What you need to do —
Among the entries that follow, find every line with the word "computer" and list it.

[Data to examine Boundary: Start]

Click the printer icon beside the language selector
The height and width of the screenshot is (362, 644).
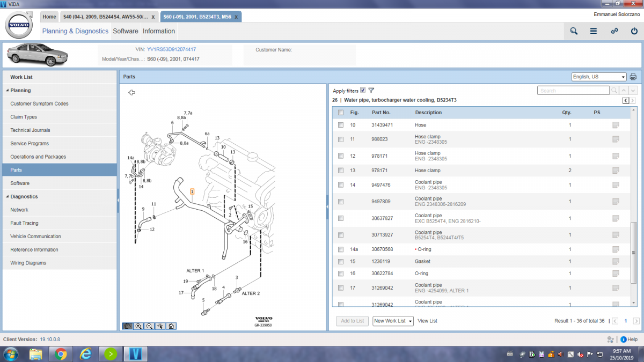tap(633, 76)
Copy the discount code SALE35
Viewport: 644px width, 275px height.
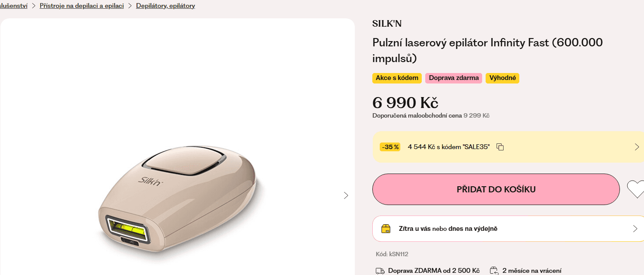[500, 147]
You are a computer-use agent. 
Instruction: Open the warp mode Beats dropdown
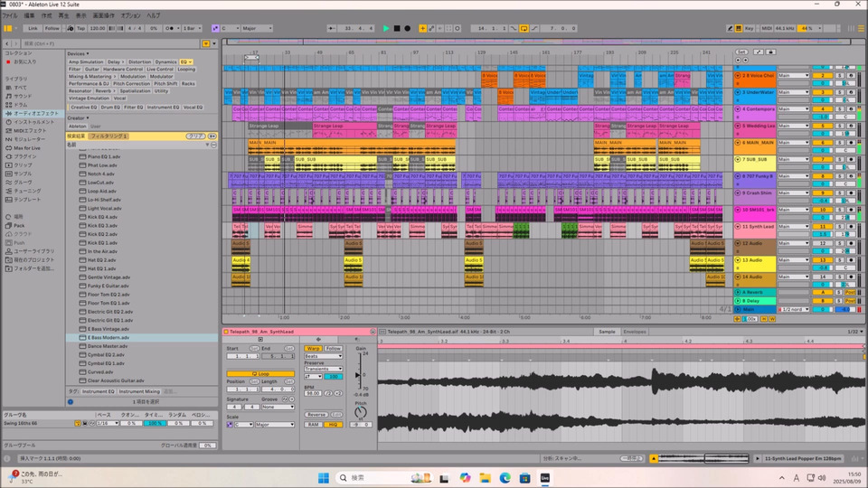click(x=323, y=356)
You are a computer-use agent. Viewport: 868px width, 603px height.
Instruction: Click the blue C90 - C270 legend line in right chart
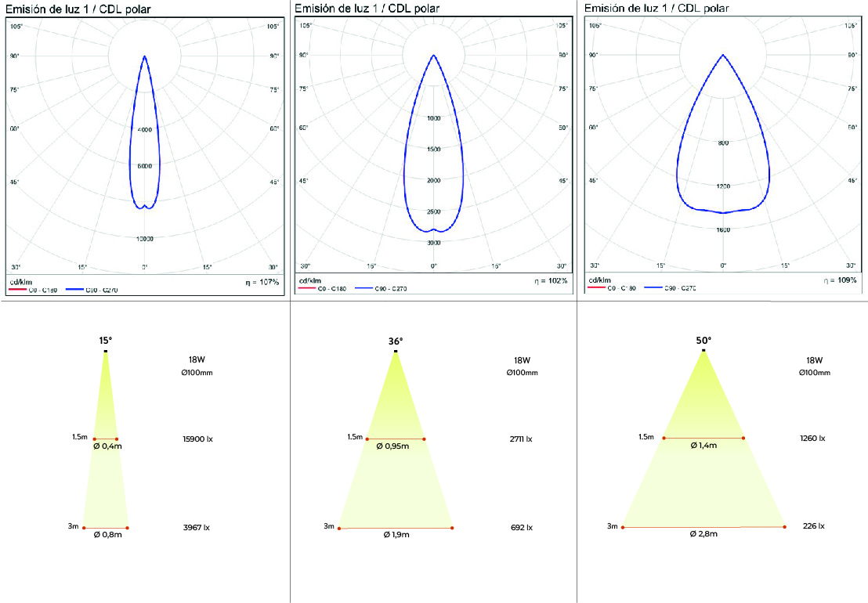[x=655, y=288]
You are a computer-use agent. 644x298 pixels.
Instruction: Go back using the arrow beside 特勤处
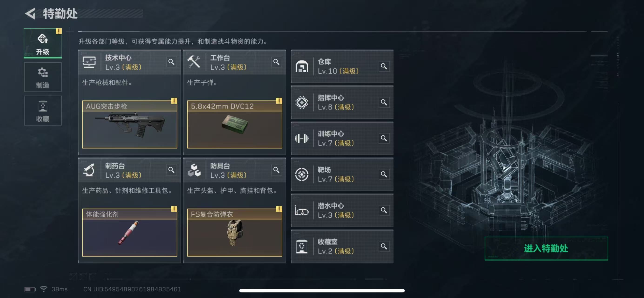(x=30, y=14)
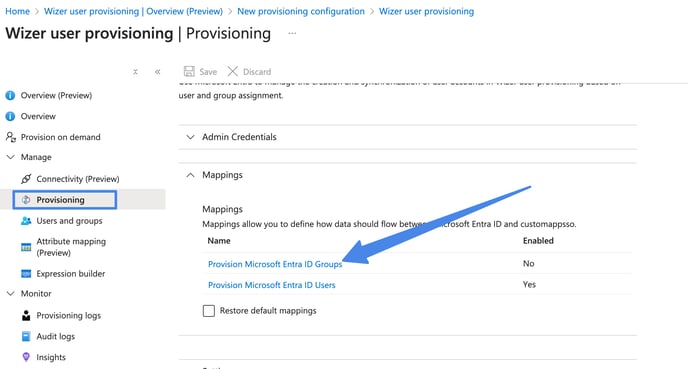Open the Provisioning logs icon
The height and width of the screenshot is (369, 688).
click(26, 315)
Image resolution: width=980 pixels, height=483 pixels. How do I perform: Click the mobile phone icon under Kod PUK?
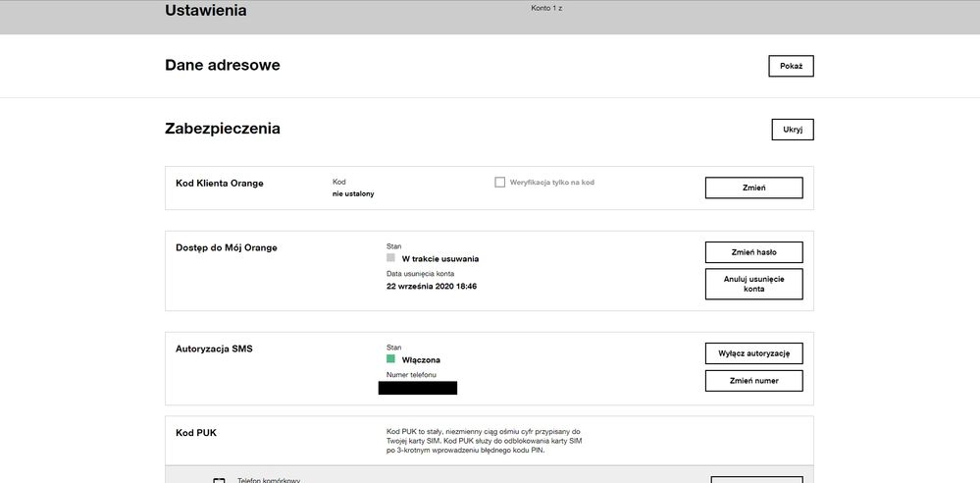(x=219, y=480)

[Data to examine Boundary: End]

Task answer —
You are a computer-use agent. 
You are a computer-use agent. Viewport: 868px width, 603px height.
You are a computer-use agent. 644x298 pixels.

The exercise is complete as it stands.